Don Lee

Photo credit: Michele McDonald

Don Lee is the author of the new novel, Country of Origin, and the short story collection, Yellow, which won the 2002 Sue Kaufman Prize for First Fiction from the American Academy of Arts and Letters and was named by Publishers Weekly as one of the best fiction titles of 2001. Stories from the book received an O. Henry Award and a Pushcart Prize.

His short fiction has been published in GQ, Manoa, The Gettysburg Review, The North American Review, Bamboo Ridge, Glimmer Train, New England Review, American Short Fiction, and elsewhere. His short nonfiction and book reviews have appeared in The Village Voice, Boston magazine, Agni, The Improper Bostonian, Harvard Review, Contemporary Literary Criticism, and Short Story Criticism.

He has been the recipient of fiction fellowships from the Massachusetts Cultural Council and the St. Botolph Club Foundation, and a finalist for the National Magazine Award in Fiction.

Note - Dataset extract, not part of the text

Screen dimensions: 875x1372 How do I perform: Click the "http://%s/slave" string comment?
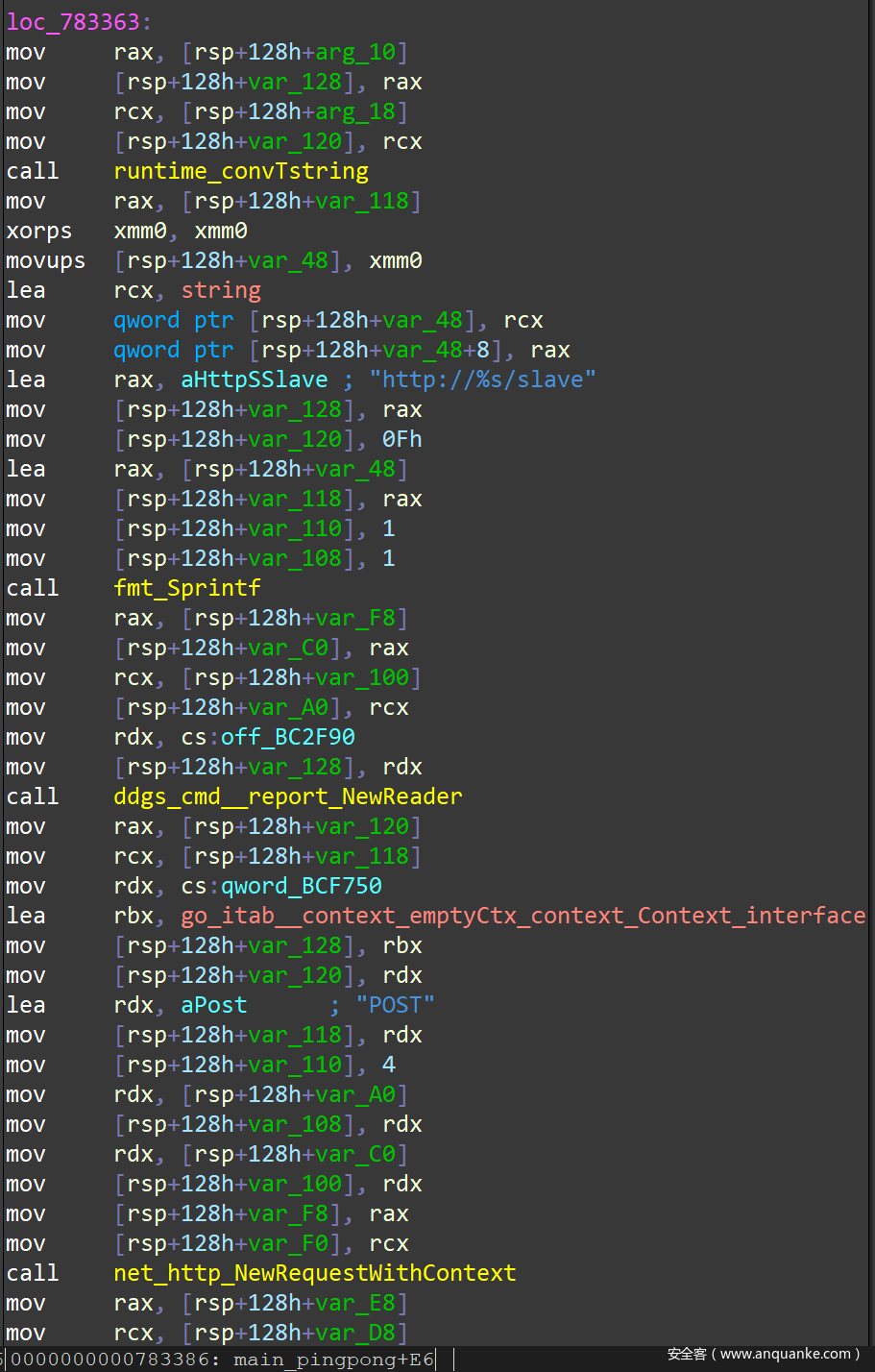pos(481,380)

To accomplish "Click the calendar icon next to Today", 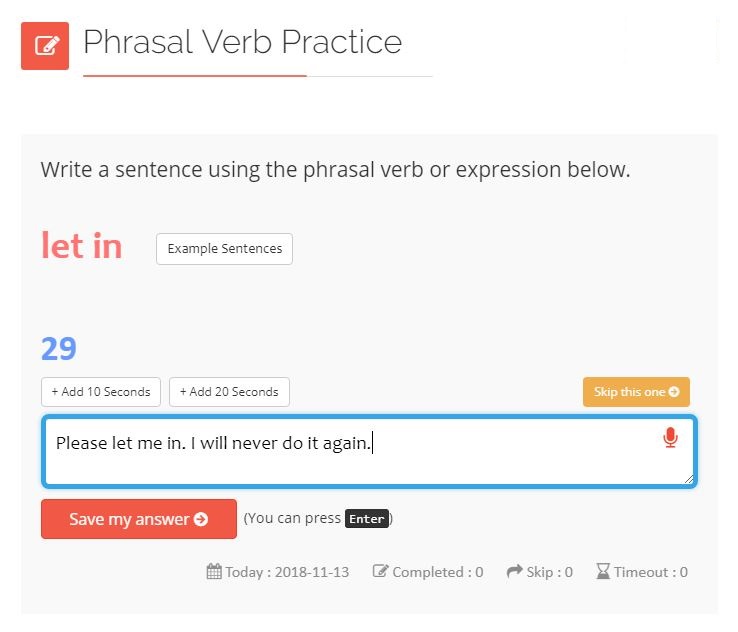I will (214, 572).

He has worked as the full-time editor of the literary journal Ploughshares in Boston since 1988. He has also been an independent consultant for numerous literary magazines and organizations, including The Georgia Review, Asian Pacific American Journal, and the Council of Literary Magazines & Presses. A member of PEN American Center, he has served on the Executive Board and the Diversity Committee of PEN New England, and as a panelist for the National Endowment for the Arts and the Vermont Council on the Arts.

A third-generation Korean American and the son of a career State Department officer, he spent his childhood in Tokyo and Seoul. He received his B.A. in literature from UCLA, and his M.F.A. in creative writing from Emerson College, where he subsequently taught for four years and where he was recently a Visiting Writer.